• [Exercise details]:
When you find the line with "ptps03000x@istruzione.it (368, 1670)" among the records below, reproduce it and each line after it exactly, ending with the line with "[Mark review as helpful] (616, 1115)".

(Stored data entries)
*** Begin section ***
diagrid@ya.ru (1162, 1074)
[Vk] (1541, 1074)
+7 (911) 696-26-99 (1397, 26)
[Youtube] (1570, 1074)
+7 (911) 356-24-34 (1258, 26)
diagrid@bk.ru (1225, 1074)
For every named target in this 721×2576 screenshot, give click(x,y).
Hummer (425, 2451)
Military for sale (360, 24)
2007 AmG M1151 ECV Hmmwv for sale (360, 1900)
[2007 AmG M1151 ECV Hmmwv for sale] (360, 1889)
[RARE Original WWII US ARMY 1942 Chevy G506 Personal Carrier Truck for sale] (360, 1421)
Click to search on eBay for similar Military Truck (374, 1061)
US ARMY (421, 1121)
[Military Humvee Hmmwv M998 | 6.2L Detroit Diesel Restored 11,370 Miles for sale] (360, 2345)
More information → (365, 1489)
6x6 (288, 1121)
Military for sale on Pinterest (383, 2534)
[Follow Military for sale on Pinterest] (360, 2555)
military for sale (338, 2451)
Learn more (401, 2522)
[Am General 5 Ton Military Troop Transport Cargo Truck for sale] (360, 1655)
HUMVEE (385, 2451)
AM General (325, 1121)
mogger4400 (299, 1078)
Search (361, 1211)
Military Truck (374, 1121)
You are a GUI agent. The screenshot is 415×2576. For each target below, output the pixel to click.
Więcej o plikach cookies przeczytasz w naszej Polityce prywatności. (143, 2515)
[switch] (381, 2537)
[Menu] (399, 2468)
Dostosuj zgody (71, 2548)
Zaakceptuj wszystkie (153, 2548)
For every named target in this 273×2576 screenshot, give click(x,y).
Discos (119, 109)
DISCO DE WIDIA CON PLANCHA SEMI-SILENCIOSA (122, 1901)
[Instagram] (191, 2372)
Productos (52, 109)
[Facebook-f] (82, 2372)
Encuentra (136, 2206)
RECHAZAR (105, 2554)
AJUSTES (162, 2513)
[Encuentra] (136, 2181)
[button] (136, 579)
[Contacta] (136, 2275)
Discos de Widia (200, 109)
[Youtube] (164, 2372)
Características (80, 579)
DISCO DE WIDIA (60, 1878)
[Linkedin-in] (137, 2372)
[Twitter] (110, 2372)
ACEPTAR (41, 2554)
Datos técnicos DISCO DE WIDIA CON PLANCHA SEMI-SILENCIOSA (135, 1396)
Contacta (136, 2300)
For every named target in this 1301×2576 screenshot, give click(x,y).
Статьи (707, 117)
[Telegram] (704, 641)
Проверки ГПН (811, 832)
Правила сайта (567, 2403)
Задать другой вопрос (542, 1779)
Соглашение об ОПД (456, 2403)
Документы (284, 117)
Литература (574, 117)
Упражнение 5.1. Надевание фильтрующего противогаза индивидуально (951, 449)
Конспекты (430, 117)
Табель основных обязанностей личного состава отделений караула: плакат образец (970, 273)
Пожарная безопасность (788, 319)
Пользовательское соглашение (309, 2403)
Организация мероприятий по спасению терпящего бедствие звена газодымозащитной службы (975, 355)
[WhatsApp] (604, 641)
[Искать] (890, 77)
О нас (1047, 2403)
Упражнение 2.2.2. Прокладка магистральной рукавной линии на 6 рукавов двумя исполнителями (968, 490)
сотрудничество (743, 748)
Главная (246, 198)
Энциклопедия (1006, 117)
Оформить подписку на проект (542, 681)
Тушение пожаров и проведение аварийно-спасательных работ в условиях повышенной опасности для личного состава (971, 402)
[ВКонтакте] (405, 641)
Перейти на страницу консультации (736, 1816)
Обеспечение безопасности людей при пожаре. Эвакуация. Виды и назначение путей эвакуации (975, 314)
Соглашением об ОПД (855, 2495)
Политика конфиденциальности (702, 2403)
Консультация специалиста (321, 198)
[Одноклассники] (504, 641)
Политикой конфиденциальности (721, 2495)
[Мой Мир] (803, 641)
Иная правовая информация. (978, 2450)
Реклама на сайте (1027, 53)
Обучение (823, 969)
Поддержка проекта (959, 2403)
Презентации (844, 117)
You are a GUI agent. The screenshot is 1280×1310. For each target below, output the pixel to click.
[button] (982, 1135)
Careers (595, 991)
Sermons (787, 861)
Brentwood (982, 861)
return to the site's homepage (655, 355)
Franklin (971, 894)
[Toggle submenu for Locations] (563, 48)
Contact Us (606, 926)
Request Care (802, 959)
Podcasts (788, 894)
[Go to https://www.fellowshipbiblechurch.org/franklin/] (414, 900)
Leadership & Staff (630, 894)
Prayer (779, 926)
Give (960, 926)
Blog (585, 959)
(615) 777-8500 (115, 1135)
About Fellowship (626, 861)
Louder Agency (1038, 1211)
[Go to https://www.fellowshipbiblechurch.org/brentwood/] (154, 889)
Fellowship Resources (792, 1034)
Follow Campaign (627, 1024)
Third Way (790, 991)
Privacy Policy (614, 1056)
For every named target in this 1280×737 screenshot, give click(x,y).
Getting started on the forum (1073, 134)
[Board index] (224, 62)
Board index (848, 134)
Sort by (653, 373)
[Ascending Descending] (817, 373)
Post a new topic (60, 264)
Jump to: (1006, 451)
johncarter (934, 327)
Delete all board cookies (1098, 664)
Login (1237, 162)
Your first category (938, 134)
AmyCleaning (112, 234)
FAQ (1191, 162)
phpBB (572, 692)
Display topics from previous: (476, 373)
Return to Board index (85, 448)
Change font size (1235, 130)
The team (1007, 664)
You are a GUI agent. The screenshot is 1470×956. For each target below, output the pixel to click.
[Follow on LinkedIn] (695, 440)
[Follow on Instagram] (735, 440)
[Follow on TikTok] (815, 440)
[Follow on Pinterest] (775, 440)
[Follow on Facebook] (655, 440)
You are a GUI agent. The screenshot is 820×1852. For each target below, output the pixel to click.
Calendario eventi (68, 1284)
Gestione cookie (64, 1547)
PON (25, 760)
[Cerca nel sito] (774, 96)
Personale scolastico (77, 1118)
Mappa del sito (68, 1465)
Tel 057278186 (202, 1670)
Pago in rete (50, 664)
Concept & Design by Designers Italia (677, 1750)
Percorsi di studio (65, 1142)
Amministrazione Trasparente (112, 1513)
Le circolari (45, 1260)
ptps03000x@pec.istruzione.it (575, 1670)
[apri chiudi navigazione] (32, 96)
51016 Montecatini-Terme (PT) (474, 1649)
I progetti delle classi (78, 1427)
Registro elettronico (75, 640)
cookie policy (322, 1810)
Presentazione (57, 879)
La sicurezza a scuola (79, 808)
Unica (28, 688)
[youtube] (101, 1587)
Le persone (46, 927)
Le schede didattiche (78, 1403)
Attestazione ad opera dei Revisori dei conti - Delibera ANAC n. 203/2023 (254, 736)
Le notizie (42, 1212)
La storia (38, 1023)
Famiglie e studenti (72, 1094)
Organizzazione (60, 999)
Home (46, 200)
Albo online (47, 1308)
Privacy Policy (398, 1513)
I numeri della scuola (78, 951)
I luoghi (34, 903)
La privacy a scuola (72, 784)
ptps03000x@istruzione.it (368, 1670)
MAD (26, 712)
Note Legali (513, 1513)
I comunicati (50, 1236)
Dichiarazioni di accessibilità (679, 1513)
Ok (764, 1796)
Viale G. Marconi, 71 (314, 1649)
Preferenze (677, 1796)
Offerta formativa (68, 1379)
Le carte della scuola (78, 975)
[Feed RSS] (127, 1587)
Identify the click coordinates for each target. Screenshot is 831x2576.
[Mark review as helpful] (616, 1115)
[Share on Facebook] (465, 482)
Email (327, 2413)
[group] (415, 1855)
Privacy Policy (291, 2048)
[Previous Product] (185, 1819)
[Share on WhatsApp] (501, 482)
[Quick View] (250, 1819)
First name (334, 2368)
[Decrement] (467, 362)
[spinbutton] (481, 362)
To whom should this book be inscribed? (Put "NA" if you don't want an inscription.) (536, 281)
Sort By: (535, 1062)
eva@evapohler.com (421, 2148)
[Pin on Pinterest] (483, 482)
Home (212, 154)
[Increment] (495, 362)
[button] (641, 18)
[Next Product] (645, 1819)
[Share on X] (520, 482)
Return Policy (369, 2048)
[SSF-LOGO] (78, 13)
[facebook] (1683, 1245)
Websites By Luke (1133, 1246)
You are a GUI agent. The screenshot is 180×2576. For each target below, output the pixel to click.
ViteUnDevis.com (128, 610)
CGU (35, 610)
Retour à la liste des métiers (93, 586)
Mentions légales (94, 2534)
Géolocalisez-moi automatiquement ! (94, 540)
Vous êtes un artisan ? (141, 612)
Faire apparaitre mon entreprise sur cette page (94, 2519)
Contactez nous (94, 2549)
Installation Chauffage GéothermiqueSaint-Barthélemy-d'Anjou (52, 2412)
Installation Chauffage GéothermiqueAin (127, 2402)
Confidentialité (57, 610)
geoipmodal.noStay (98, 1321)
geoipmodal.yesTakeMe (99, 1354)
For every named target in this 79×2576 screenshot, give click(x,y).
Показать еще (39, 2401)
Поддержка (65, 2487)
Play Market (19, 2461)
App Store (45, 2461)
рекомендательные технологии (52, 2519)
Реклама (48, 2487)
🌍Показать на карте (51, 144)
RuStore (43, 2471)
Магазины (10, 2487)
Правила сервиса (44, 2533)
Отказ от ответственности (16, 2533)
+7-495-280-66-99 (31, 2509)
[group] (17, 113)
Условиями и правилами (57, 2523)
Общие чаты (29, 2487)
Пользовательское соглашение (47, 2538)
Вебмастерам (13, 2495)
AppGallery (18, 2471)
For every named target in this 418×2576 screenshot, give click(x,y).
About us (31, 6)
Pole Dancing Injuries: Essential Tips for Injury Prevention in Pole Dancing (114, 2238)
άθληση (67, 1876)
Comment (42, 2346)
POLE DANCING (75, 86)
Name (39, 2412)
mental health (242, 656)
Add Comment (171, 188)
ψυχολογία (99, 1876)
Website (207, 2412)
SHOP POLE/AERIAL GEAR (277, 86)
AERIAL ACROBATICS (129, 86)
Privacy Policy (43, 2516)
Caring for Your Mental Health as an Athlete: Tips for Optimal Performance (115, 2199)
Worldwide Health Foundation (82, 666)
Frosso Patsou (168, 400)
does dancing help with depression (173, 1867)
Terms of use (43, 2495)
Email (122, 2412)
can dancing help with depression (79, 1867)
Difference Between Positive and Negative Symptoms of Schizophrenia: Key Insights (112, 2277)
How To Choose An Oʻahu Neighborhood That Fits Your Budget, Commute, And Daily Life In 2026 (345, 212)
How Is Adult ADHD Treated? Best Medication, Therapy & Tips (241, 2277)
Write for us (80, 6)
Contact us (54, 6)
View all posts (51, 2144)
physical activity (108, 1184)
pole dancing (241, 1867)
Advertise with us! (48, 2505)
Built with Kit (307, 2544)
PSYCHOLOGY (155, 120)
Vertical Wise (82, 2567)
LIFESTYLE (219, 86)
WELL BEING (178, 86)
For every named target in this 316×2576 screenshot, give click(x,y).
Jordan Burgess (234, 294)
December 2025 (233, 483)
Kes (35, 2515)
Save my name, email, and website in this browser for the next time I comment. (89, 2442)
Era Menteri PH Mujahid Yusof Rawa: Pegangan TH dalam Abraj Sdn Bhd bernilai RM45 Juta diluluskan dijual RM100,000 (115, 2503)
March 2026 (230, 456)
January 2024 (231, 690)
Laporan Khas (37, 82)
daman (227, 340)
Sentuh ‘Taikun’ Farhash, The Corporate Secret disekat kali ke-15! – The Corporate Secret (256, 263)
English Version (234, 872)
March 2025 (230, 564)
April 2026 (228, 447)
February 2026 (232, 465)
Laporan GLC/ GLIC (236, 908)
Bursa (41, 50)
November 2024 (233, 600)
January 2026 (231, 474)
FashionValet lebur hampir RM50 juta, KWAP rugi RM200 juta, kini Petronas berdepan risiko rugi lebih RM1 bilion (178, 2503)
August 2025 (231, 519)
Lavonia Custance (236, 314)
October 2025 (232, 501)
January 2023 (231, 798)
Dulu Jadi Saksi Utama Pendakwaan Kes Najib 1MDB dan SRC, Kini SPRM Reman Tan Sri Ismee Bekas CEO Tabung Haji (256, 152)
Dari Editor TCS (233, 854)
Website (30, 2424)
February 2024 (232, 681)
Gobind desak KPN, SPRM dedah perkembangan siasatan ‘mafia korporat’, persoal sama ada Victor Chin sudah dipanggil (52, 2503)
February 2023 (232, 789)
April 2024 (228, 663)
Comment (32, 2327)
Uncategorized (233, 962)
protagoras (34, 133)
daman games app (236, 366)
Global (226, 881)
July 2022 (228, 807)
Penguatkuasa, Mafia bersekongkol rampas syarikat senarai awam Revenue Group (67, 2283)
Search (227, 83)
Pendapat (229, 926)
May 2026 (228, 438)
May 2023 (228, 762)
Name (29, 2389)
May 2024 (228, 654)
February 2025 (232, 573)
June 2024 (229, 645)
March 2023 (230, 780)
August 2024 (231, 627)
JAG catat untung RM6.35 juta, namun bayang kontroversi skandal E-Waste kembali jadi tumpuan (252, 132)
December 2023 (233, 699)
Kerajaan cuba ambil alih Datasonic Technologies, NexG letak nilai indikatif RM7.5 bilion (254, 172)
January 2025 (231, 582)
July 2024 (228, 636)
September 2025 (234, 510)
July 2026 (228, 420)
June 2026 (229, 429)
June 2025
*** End section ***
• [Answer box]:
ptps03000x@istruzione.it (368, 1670)
MAD (26, 712)
Note Legali (513, 1513)
I comunicati (50, 1236)
Dichiarazioni di accessibilità (679, 1513)
Ok (764, 1796)
Viale G. Marconi, 71 (314, 1649)
Preferenze (677, 1796)
Offerta formativa (68, 1379)
Le carte della scuola (78, 975)
[Feed RSS] (127, 1587)
Identify the click coordinates for each target. Screenshot is 831x2576.
[Mark review as helpful] (616, 1115)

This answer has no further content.